* DATA

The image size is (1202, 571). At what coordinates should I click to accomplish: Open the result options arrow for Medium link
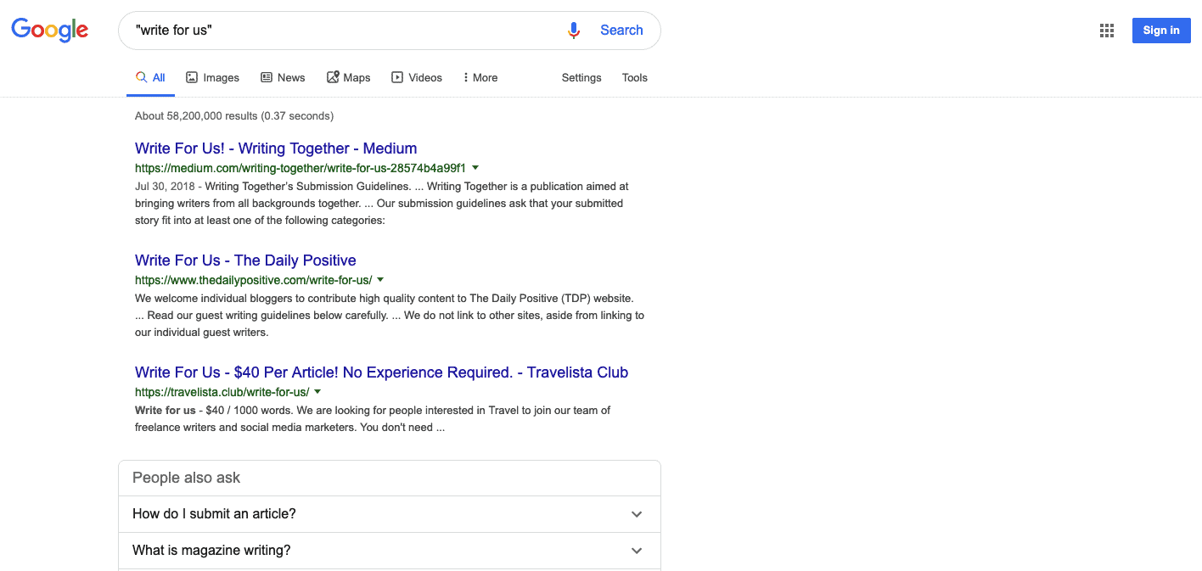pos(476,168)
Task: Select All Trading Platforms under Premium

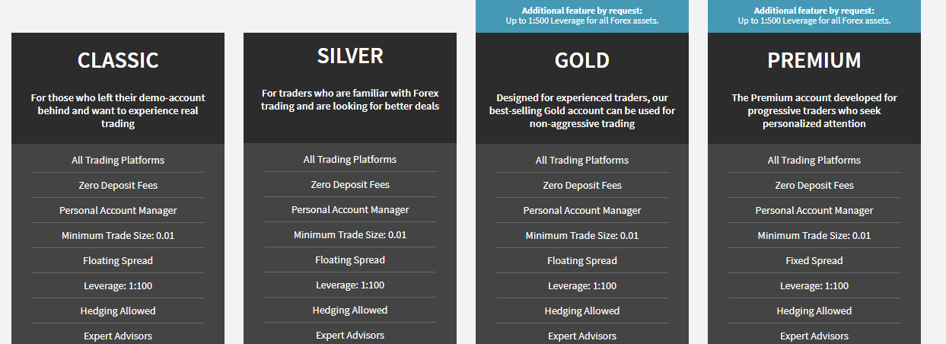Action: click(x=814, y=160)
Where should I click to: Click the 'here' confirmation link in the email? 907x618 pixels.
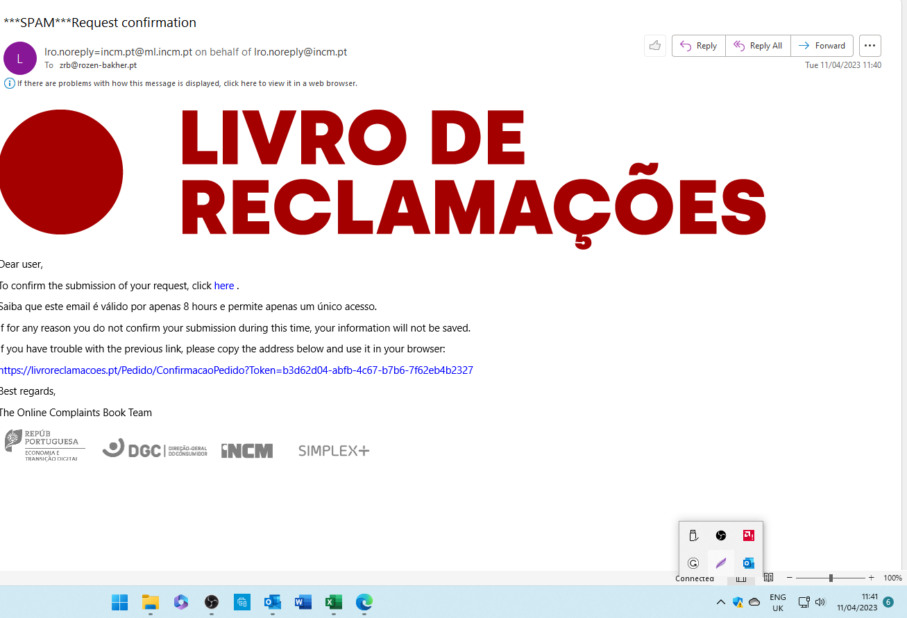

...

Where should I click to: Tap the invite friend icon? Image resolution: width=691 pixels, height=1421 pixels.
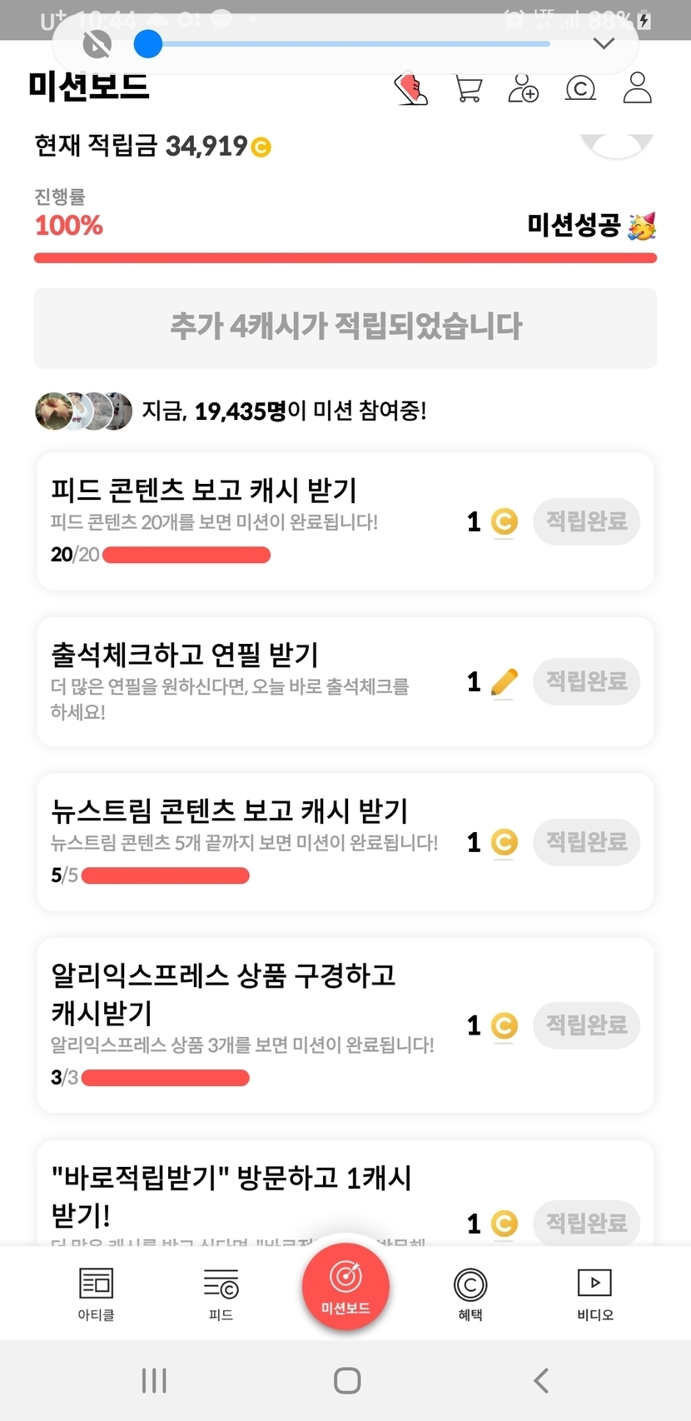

* EXERCISE OBJECTIVE
Whenever the string "Where" shows up in a line of the records, that line counts; state how many lines count, and only that.

* TASK RESPONSE
2